Cirilo Mora

Personal information
- Full name: Cirilo Antonio Mora Ortíz
- Date of birth: 15 November 1988 (age 36)
- Place of birth: Ypané, Paraguay
- Height: 1.76 m (5 ft 9 in)
- Position(s): Defensive midfielder

Team information
- Current team: Tacuary

Youth career
- Tacuary

Senior career*
- Years: Team / Apps / (Gls)
- 2004–: Tacuary / 78 / (7)
- 2009–2010: → Vicenza (loan) / 0 / (0)
- 2016–2017: Olimpia Itá

International career
- 2004: Paraguay U15
- 2005: Paraguay U17
- 2006: Paraguay U18
- 2007: Paraguay U19

= Cirilo Mora =

Paraguayan footballer (born 1988)

Cirilo Antonio Mora Ortíz (born 15 November 1988) is a Paraguayan footballer who plays for Tacuary Team as overage player.

Mora started his career at the capital club Tacuary and in July 2009 moved to Vicenza.
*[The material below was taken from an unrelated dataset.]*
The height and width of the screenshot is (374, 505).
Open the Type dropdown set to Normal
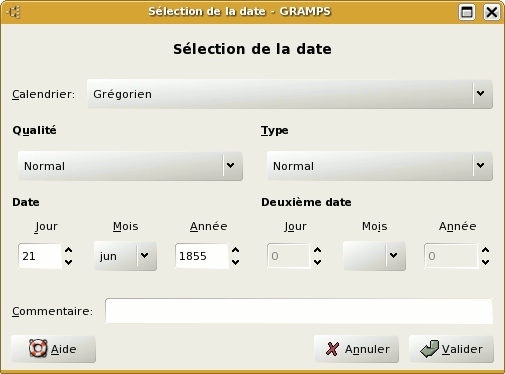(380, 166)
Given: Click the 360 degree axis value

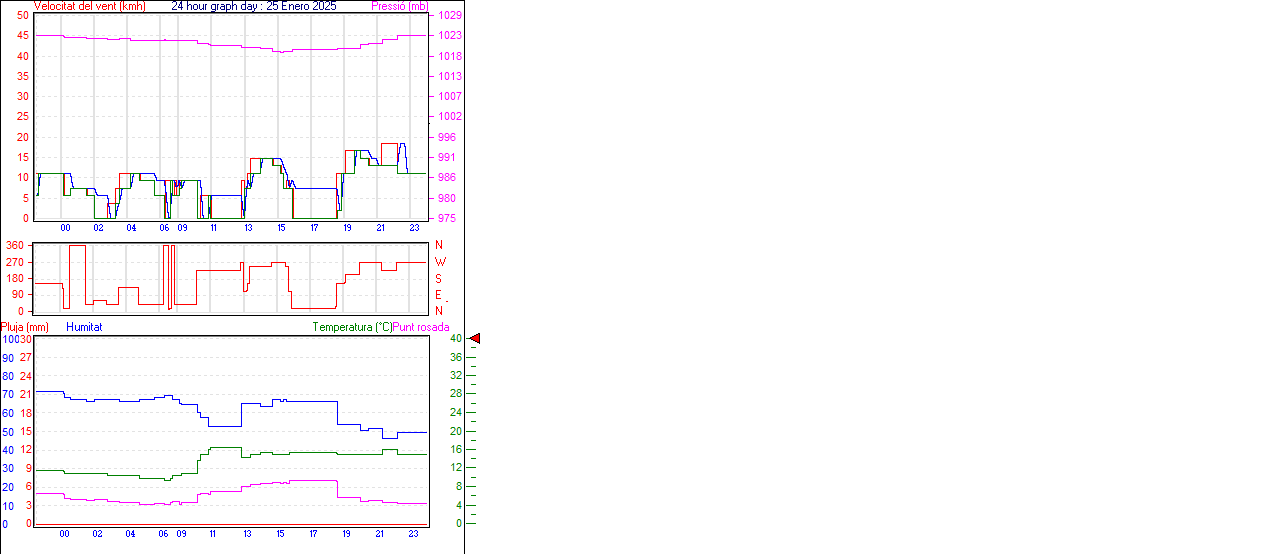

Both players holds EU nationality and could be joined the Serie B club directly. (signing non-EU play abroad is restricted)

He capped for Paraguay national Under-17 football team at 2005 South American Under-17 Football Championship. He appeared at 2004 South American Under-15 Football Championship.